PROVIDED TEXT
[RFC PATCH V2 10/11] KVM: VMX: Added setup spp page structure.

From: Zhang Yi
Date: Fri Nov 30 2018 - 03:09:40 EST


The hardware uses the guest-physical address and bits 11:7 of the
address accessed to lookup the SPPT to fetch a write permission bit for
the 128 byte wide sub-page region being accessed within the 4K
guest-physical page. If the sub-page region write permission bit is set,
the write is allowed; otherwise the write is disallowed and results in
an EPT violation.

Guest-physical pages mapped via leaf EPT-paging-structures for which the
accumulated write-access bit and the SPP bits are both clear (0) generate
EPT violations on memory writes accesses. Guest-physical pages mapped via
EPT-paging-structure for which the accumulated write-access bit is set
(1) allow writes, effectively ignoring the SPP bit on the leaf EPT-paging
structure.

Software will setup the spp page table level4,3,2 as well as EPT page
structure, and fill the level1 via the 32 bit bitmap per a single 4K page.
Now it could be divided to 32 x 128 sub-pages.

Signed-off-by: Zhang Yi <yi.z.zhang@xxxxxxxxxxxxxxx>
---
arch/x86/include/asm/kvm_host.h | 4 ++
arch/x86/kvm/mmu.c | 123 +++++++++++++++++++++++++++++++++++++++-
2 files changed, 125 insertions(+), 2 deletions(-)

GIVEN DATA
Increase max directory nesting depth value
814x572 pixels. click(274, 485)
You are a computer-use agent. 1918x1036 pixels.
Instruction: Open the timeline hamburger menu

PROBLEM SET
A – Say whether each statement agrees with the patch note, answering yes or no and quoting the deciding words: (i) each sub-page region is 128 bytes wide; (ii) when the accumulated write-access bit is set, the SPP bit on the leaf EPT-paging structure decides whether a write is allowed; (iii) the patch changes three files.
B – Write out the patch note from "Software will setup" to "insertions(+), 2 deletions(-)".

RESPONSES IN ORDER
A –
(i) Yes: "the 128 byte wide sub-page region"
(ii) No: "allow writes, effectively ignoring the SPP bit on the leaf EPT-paging structure"
(iii) No: "2 files changed"

B –
Software will setup the spp page table level4,3,2 as well as EPT page
structure, and fill the level1 via the 32 bit bitmap per a single 4K page.
Now it could be divided to 32 x 128 sub-pages.

Signed-off-by: Zhang Yi <yi.z.zhang@xxxxxxxxxxxxxxx>
---
arch/x86/include/asm/kvm_host.h | 4 ++
arch/x86/kvm/mmu.c | 123 +++++++++++++++++++++++++++++++++++++++-
2 files changed, 125 insertions(+), 2 deletions(-)